▶

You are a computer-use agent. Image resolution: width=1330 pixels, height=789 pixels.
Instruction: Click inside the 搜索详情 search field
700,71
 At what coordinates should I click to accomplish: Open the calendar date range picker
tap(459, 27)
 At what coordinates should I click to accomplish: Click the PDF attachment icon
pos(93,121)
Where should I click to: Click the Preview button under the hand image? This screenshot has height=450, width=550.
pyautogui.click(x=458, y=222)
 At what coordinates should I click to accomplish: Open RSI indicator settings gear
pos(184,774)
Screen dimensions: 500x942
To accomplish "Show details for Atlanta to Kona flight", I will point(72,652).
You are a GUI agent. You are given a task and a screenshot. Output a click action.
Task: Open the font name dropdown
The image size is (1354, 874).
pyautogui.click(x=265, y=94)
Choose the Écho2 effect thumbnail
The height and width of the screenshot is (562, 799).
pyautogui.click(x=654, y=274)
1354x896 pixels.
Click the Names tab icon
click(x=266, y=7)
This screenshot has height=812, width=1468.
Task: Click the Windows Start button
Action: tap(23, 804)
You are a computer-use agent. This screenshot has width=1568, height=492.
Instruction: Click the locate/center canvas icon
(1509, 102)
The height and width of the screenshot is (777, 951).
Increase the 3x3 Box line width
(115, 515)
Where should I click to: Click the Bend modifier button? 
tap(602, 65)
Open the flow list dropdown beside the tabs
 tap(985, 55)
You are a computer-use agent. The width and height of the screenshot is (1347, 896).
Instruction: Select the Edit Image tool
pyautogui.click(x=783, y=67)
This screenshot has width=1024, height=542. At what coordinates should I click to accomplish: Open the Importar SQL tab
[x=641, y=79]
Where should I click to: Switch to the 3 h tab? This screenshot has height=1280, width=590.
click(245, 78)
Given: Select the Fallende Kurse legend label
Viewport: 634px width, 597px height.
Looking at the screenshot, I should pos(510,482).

◀

Please reproduce the entries exactly, starting at the first line and ending at the line that contains "pyautogui.click(x=654, y=274)", with both ends included.

You are a computer-use agent. Image resolution: width=1330 pixels, height=789 pixels.
Instruction: Click inside the 搜索详情 search field
700,71
 At what coordinates should I click to accomplish: Open the calendar date range picker
tap(459, 27)
 At what coordinates should I click to accomplish: Click the PDF attachment icon
pos(93,121)
Where should I click to: Click the Preview button under the hand image? This screenshot has height=450, width=550.
pyautogui.click(x=458, y=222)
 At what coordinates should I click to accomplish: Open RSI indicator settings gear
pos(184,774)
Screen dimensions: 500x942
To accomplish "Show details for Atlanta to Kona flight", I will point(72,652).
You are a GUI agent. You are given a task and a screenshot. Output a click action.
Task: Open the font name dropdown
The image size is (1354, 874).
pyautogui.click(x=265, y=94)
Choose the Écho2 effect thumbnail
The height and width of the screenshot is (562, 799).
pyautogui.click(x=654, y=274)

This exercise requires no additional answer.